Data Parallel DDP From Scratch
DistributedDataParallel is a hook on top of allreduce. Wrap a model, broadcast the initial parameters from rank 0 so every rank starts identical, install a backward hook on every parameter that issues an allreduce of the gradient, and the rest is gradient descent. The whole pattern is 200 lines.
Type: Build Languages: Python Prerequisites: Phase 19 Track C lessons 42-49 Time: ~90 min
Learning Objectives
- Wire a
DistributedDataParallel-shaped wrapper that broadcasts initial parameters and allreduces gradients after backward. - Spawn N CPU ranks with
torch.multiprocessing.spawnover the gloo backend with file-based rendezvous. - Prove gradient-sync correctness by training the same model on the same data sequentially and showing per-step parameter equivalence.
- Defend the use of buckets (gradient fusion) and overlap (comm during backward) as the two changes that turn a working DDP into a production DDP.
The Problem
A 1-billion-parameter model with 12 GB of activations does not fit on one consumer GPU. Even when it fits, training takes weeks.
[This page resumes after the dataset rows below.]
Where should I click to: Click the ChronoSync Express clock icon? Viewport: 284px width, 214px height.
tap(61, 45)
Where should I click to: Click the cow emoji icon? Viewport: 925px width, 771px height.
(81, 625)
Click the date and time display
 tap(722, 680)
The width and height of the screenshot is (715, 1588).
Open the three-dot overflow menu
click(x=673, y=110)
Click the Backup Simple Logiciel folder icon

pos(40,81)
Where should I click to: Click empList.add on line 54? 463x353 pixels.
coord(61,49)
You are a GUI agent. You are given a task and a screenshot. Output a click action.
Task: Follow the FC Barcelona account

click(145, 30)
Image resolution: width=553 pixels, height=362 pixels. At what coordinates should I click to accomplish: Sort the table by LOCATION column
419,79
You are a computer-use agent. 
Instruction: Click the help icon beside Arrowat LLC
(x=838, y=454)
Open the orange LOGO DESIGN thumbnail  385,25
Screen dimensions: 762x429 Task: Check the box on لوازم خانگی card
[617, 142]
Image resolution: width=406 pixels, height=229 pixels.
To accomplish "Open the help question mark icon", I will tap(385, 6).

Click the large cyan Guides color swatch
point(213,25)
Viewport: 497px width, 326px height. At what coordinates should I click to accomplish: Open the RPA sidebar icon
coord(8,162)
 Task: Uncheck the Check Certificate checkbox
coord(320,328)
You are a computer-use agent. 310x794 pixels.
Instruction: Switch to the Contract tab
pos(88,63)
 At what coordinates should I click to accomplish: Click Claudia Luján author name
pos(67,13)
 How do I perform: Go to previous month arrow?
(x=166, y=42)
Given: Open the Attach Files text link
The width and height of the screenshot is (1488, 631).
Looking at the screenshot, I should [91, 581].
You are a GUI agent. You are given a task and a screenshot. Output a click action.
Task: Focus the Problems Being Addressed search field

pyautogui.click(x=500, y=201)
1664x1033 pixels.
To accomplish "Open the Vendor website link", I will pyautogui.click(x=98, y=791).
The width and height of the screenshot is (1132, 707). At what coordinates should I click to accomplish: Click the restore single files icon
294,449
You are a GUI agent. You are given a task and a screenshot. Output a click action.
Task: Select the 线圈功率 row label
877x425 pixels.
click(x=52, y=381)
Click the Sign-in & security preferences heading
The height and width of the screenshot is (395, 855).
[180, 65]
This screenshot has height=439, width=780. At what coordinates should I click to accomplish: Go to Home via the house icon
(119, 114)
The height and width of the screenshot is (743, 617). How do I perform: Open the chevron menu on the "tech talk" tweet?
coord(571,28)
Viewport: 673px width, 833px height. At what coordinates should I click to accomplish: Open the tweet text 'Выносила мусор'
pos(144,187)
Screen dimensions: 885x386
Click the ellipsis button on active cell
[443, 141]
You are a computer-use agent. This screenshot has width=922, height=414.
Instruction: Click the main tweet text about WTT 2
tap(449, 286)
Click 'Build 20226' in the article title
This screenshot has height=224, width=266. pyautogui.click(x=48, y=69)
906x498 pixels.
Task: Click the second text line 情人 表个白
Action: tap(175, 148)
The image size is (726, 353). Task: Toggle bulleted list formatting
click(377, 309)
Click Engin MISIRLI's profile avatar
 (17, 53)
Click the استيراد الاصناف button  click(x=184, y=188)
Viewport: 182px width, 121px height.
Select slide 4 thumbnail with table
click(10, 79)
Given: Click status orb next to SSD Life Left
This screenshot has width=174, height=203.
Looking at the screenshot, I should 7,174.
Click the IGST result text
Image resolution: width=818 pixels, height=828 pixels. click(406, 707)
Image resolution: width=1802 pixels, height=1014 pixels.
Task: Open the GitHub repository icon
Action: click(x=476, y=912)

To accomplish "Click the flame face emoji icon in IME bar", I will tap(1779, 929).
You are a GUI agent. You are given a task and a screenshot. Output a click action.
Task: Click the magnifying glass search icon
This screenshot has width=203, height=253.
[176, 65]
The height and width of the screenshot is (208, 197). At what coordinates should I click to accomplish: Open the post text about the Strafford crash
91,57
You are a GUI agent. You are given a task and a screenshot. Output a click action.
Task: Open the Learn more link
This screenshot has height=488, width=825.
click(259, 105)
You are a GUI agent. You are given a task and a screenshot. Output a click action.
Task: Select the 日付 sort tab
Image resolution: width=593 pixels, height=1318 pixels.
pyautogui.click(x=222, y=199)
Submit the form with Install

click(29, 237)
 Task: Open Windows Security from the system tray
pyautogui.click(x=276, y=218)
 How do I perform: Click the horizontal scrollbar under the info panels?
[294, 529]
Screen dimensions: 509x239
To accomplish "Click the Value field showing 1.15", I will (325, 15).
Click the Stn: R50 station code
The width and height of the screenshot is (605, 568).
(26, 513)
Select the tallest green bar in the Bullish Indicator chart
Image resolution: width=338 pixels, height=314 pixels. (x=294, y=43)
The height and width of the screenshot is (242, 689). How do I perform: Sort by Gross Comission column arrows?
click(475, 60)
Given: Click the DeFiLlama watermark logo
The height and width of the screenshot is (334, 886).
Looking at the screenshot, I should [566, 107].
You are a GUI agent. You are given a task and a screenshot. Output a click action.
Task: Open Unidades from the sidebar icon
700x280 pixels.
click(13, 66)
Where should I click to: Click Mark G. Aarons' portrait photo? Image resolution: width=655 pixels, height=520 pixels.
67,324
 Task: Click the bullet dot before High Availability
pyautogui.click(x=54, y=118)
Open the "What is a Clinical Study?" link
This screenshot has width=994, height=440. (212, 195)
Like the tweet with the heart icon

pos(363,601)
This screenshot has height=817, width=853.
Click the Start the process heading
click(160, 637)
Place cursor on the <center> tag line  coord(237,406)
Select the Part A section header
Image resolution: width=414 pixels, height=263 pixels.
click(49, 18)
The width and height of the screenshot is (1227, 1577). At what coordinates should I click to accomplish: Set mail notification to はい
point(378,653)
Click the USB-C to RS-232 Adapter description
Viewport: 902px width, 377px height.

Data parallel splits the batch across N ranks, each rank computes the forward and backward on its shard, and at every step every rank's gradients are summed so all N copies stay identical. The summed gradient is what the optimiser steps on.
Without gradient sync, the N replicas diverge by step 2. The model is not "one model trained on more data" anymore, it is N separate models that happen to share initial weights. With gradient sync done badly (one allreduce per parameter, no overlap, no bucketing) the network is the bottleneck and the GPUs idle waiting for the wire. The craft of DDP is making the gradient sync nearly free relative to compute. The canonical PyTorch DDP achieves that by bucketing gradients, overlapping allreduce with the next layer's backward, and using NCCL on NVLink. We can do all three on CPU with gloo and learn the same lessons.
The Concept
sequenceDiagram participant R0 as rank 0 participant R1 as rank 1 participant R2 as rank 2 participant R3 as rank 3 R0->>R1: broadcast params R0->>R2: broadcast params R0->>R3: broadcast params Note over R0,R3: forward + backward on own shard R0->>R1: allreduce grad bucket R1->>R2: allreduce grad bucket R2->>R3: allreduce grad bucket R3->>R0: allreduce grad bucket Note over R0,R3: optimizer.step on identical grads
The three operations DDP needs
| Stage | Collective | Why |
|---|---|---|
| Init | broadcast from rank 0 | Every rank starts with the same parameters |
| After backward | allreduce of each grad | The mean gradient is what the optimiser steps on |
| Sometimes | broadcast of buffers | Batchnorm running stats stay synchronised |
Why mean and not sum
Allreduce-SUM divided by world_size gives the mean gradient. The mean is invariant to world_size: a learning rate tuned at one rank works at four ranks because the per-step gradient magnitude does not change. Allreduce-SUM without the division forces you to retune the learning rate every time you change cluster size. DDP wraps the SUM and divides; do the same in the lesson.
Why bucket gradients
A transformer has thousands of parameter tensors. One allreduce per tensor pays the gloo latency floor thousands of times. DDP groups gradients into ~25 MB buckets and issues one allreduce per bucket. The same total bytes move across the wire but the latency is amortised over the bucket. For the lesson's tiny model we group everything into one bucket; the structure is what carries across.
Why pin the seed
Every rank must call torch.manual_seed(seed + rank) for shuffling but torch.manual_seed(seed) for parameter init. A single shared seed means every rank sees the same batch order (defeating data parallel); a rank-specific seed for params means initial parameters disagree by float epsilon and gradient sync no longer makes the replicas identical. Get the seed pattern right or the test for parameter equivalence fails on step 1.
Build It
code/main.py implements:
MiniMLP: a 3-layer MLP small enough to converge in seconds, large enough to expose the wiring.DistributedDataParallel(model, world_size): broadcasts params at construct time, returns a wrapper whosesync_gradsdivides accumulated allreduce-summed grads by world_size.worker(rank, world_size, ...): full training loop withtorch.distributedinit over gloo, forward, backward, sync, step._reference_single_process_loop(...): trains the same model on the same data sequentially on one rank, used by the test for byte-equal parameter equivalence after each step.
Run it:
python3 code/main.py
Output: a per-step training table comparing single-process loss and parameter checksum to the DDP run on 4 ranks. The two paths produce identical loss curves to float epsilon, proving the gradient sync is correct.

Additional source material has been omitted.